A UF student’s Instagram picture showing two Beta Theta Pi brothers dressed in blackface sparked controversy on and off campus Thursday.
Blackface, a style of makeup used in 19th century theater productions to stereotype and caricaturize African-Americans, is seen as an offensive practice today.
The Gator chapter of the National Association for the Advancement of Colored People posted the photo on its Facebook page Thursday afternoon with a message including “the fact that this is seen as acceptable is where the problem lies.” It garnered more than 70 comments as of press time.
The UF student who originally posted the photo deleted it.
Jonel Edwards, the president of the Gator NAACP chapter, said one of the executive board members posted it on the page. The 22-year-old political science junior said she also received an email with the photo that morning.
She said the photo was a misrepresentation of African-American culture.
“Why would you have a party like that?” she said. “It’s not OK.”
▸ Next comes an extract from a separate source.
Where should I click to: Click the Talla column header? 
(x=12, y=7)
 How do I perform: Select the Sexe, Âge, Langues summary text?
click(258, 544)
The party theme was “rock stars and rappers,” and it was held at a venue downtown, said Beta Theta Pi president Ethan McMahon.
He said the two brothers in the photo were the only ones made up in blackface.
“As an organization, we pride ourselves on the considerable diversity of our membership and are disappointed in the poor judgement and actions of two of our members,” the 21-year-old political science and economics senior wrote in an emailed statement. “While their actions were not intended with any malice or ill will to any members of our community, clearly they were offensive, and we accept full responsibility accordingly.”
He also said the chapter issues an apology to the UF community and will work with administration and fraternity leadership to ensure this doesn’t happen again.
McMahon said judicial action will probably be taken.
Vice President for Student Affairs Dave Kratzer sent an email to students involved in sororities and fraternities Thursday in response to the incident.
“We work very hard to create a welcoming environment for all students,” Kratzer wrote. “The actions of these students are a poor reflection on the University of Florida.”
Thursday night, the Institute of Black Culture held an emergency cypher for people to discuss their feelings.
Edwards said it’s important the fraternity brothers are held accountable for their actions.
She wants to have a conversation with them concerning the history behind blackface.
“From my point of view, they don’t see anything wrong with it,” she said.